*** THE ORIGINAL POST CONTAINS UPDATES THAT ARE LOCATED AT THE BOTTOM OF THIS POST ***
Skype is great. Except when it’s not. Like when you’re late for a Skype call but have to wait for it to install updates. Or when you’re distracted by ads and notification messages. Or when the call drops out but you don’t realize it until after you’ve been talking to no one for 5 minutes. Or when you spend 10 minutes trying to get everyone into a group call. Or when the person you need to talk with doesn’t have or can’t use Skype.
Enter a new service, released just a few weeks ago called Airwave. It does much of what Skype does (and doesn’t). It’s intended to be a professional video meeting service for businesses. Where you can have a video meeting with one person or many, without having to jump through hoops and where everything just works, without any distractions.
Airwave uses WebRTC technology. This is basically the “new” technology that will be powering audio and video communication both on the web and in the mobile world. Google more or less developed it, Facebook is a big user of it and you’ve probably come across it without even realizing it.
In a nutshell, with WebRTC there is nothing to download or install (like with Skype, GoToMeeting/Webinar, etc.). Everything runs automatically in your browser. The only catch is you need to use a modern browser like Chrome or Firefox (sorry Internet Explorer users, you’re out of luck).
I’ve seen both really bad and really good implementations WebRTC technology. Airwave would fall into the really good category.
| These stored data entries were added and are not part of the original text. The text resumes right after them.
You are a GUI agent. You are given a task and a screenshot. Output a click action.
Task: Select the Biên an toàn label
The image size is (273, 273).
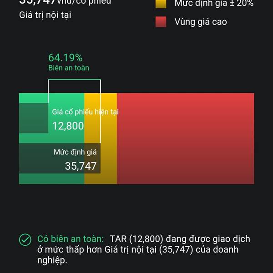click(69, 68)
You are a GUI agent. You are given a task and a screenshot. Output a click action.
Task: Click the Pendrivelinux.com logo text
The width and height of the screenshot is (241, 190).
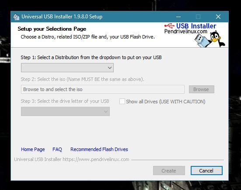point(185,32)
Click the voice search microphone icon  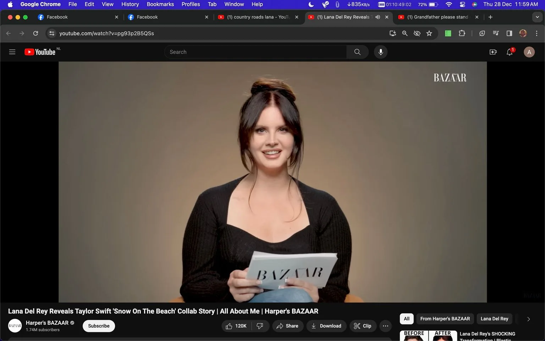[x=381, y=52]
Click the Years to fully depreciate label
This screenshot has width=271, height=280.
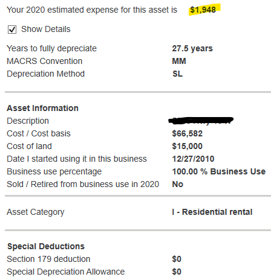(x=51, y=49)
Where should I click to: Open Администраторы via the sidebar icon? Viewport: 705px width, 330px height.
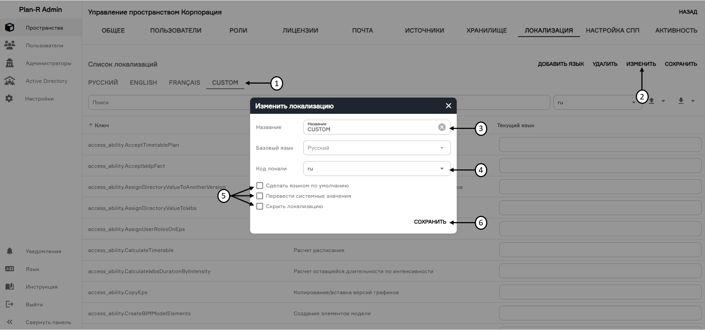pyautogui.click(x=10, y=63)
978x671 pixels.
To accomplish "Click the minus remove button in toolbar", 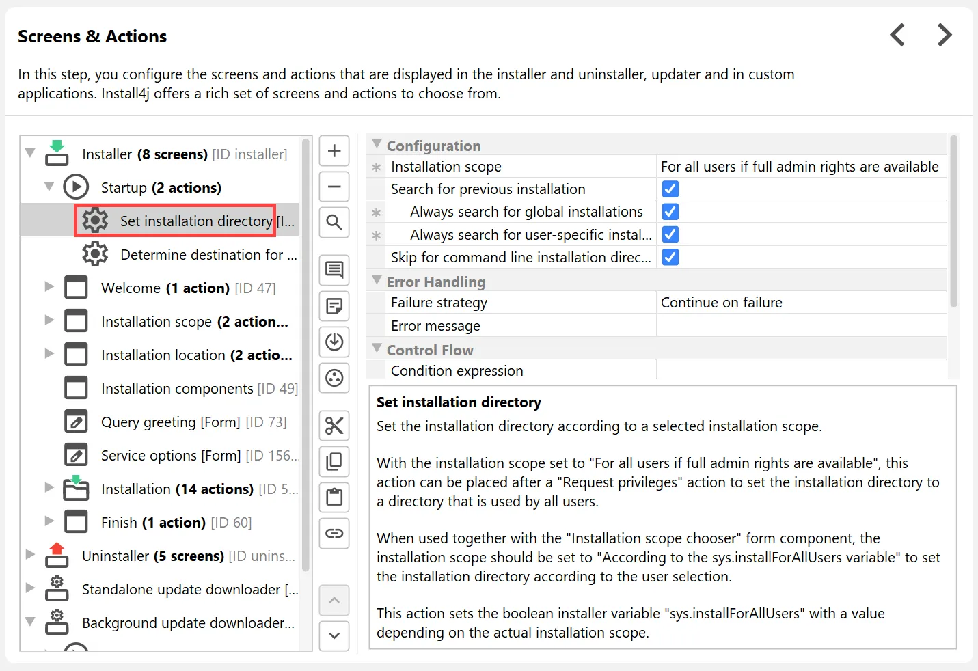I will 334,187.
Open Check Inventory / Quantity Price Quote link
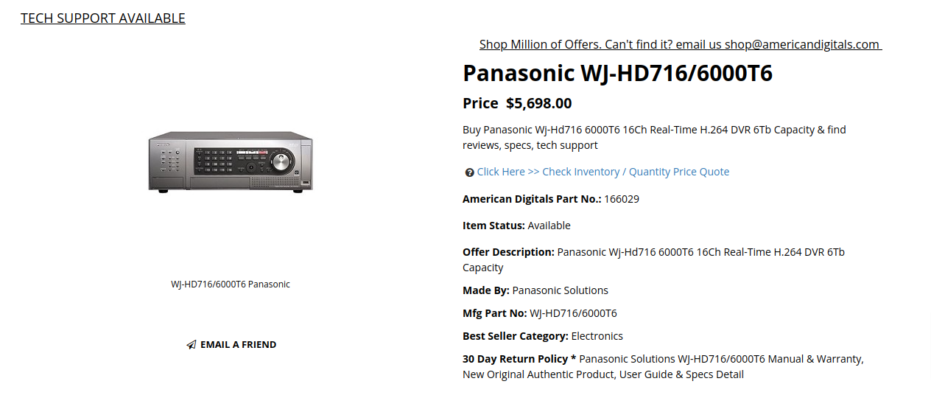Screen dimensions: 931x398 [x=603, y=172]
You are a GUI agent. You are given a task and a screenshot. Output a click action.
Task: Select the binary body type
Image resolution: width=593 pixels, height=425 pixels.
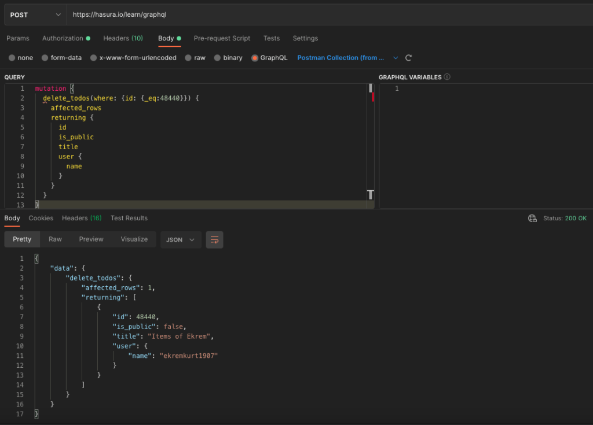click(218, 58)
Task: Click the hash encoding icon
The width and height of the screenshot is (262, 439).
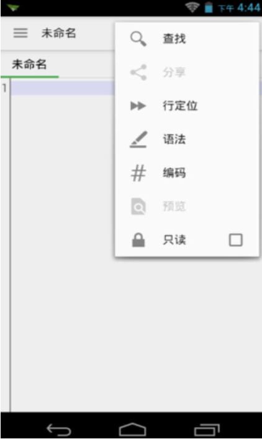Action: click(x=138, y=173)
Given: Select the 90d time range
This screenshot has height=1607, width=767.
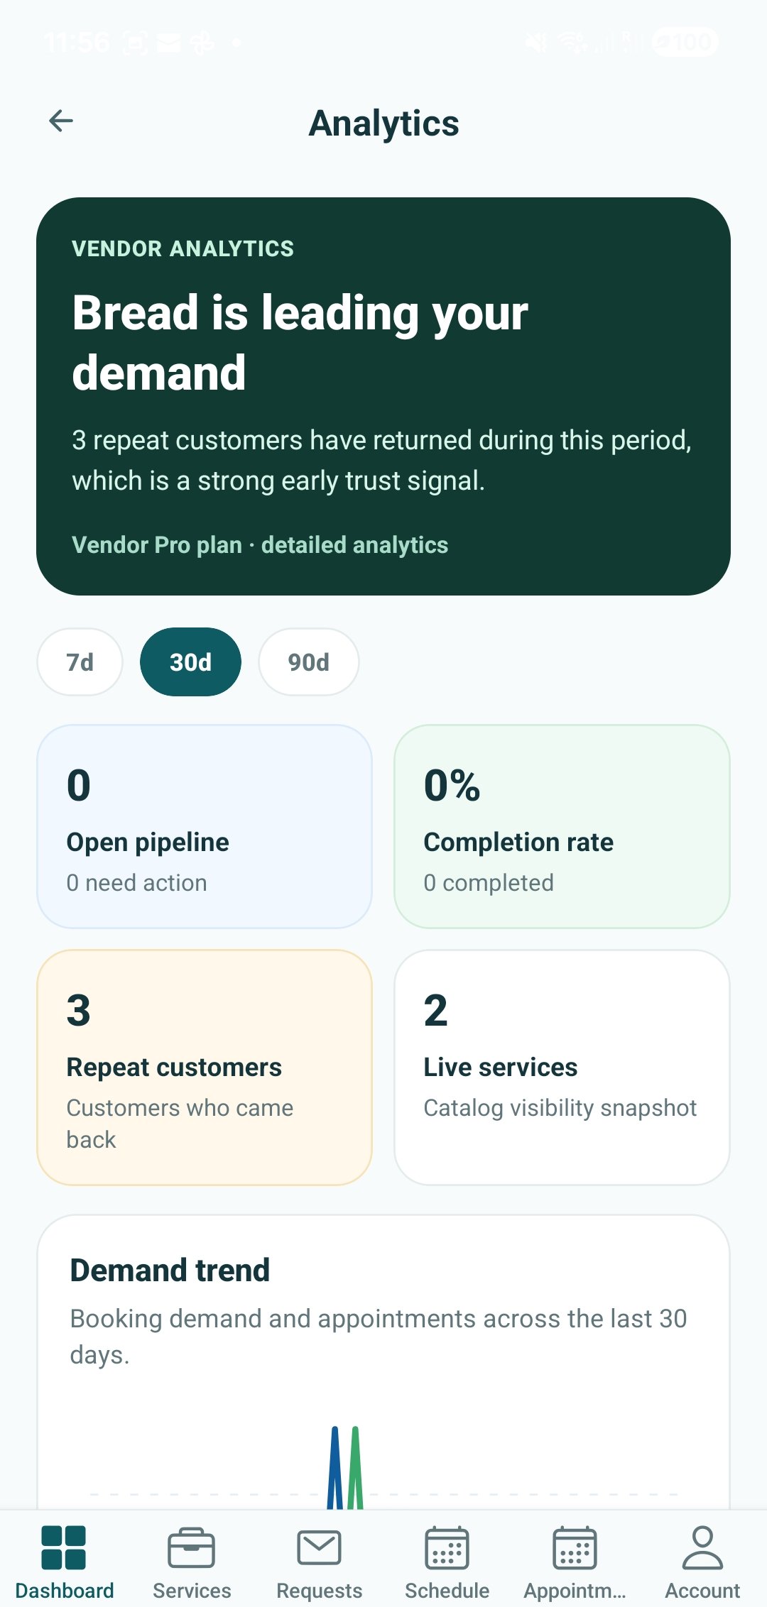Looking at the screenshot, I should [308, 662].
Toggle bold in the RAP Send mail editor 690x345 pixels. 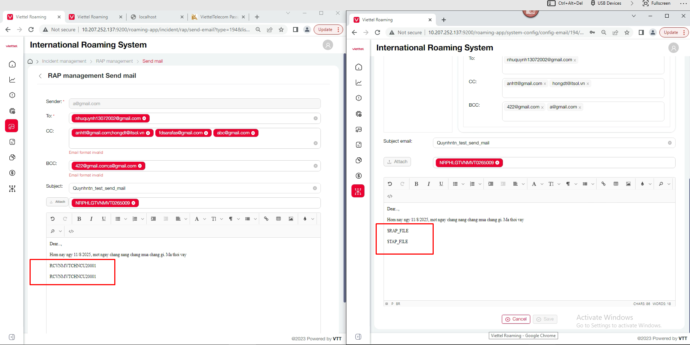coord(79,219)
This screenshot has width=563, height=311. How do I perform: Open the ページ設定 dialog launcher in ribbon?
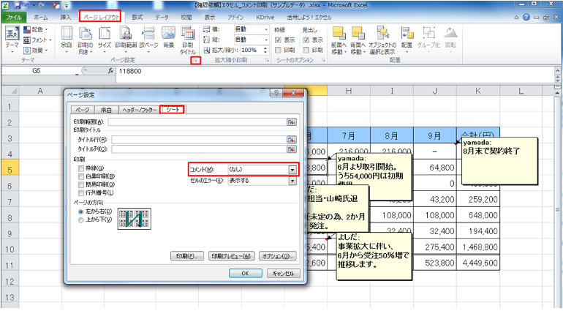pos(195,60)
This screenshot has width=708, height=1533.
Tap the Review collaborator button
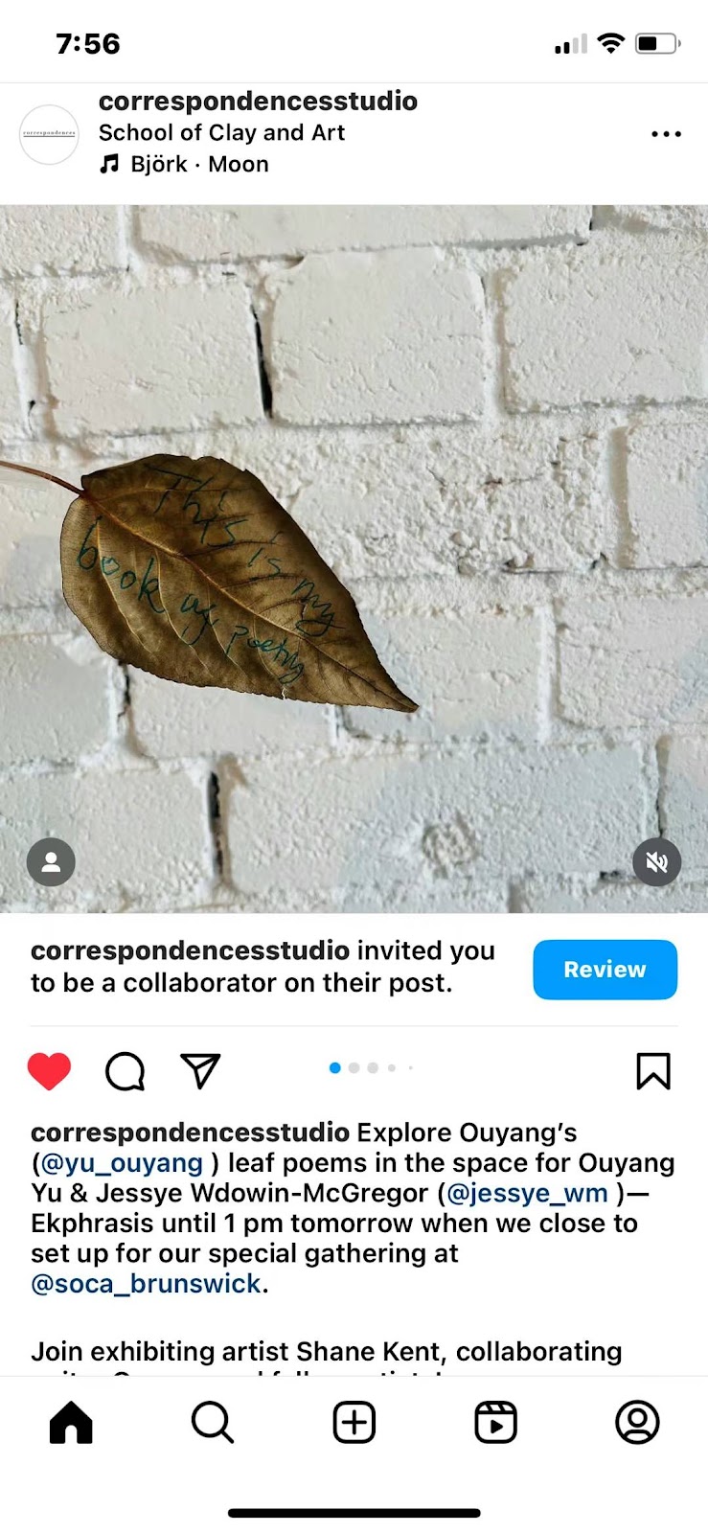coord(605,970)
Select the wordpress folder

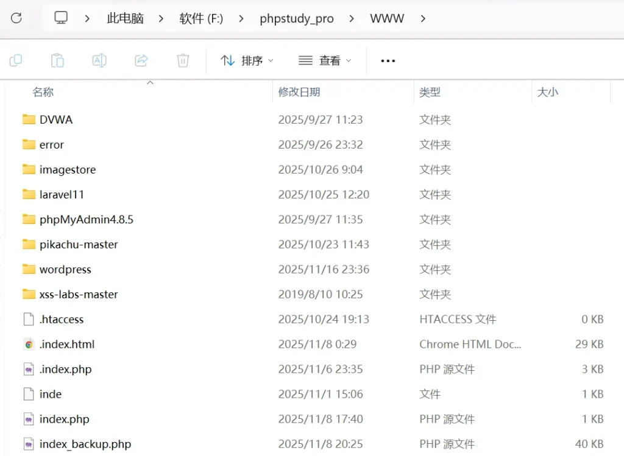pos(65,269)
It works as advertised, the layout, design and workflow are elegant and professional and the video/audio quality is good and reliable.
With Airwave, you can perform public or private group video meetings. To be clear, group meetings are NOT like webinars, where one person talks and everyone else is more or less invisible. Group means group, which means everyone is equal in a group meeting.
You can also do public and private one-on-one video chats or even schedule video chat appointments. One particular use I see for this is customer service, where you can put a link on your site and visitors have the opportunity to video chat with you live.
You can also do all the usual things like screen sharing and messaging. Because Airwave is browser based, the screen sharing works a little differently. When you share your screen, it doesn’t take over the other participants screen, rather it appears in a separate window…meaning you’re getting both the webcam image and screen share image at the same time. This can be a little confusing at first, as you may need to adjust your browser size (if it’s not full screen) to be able to see everything in the screen share.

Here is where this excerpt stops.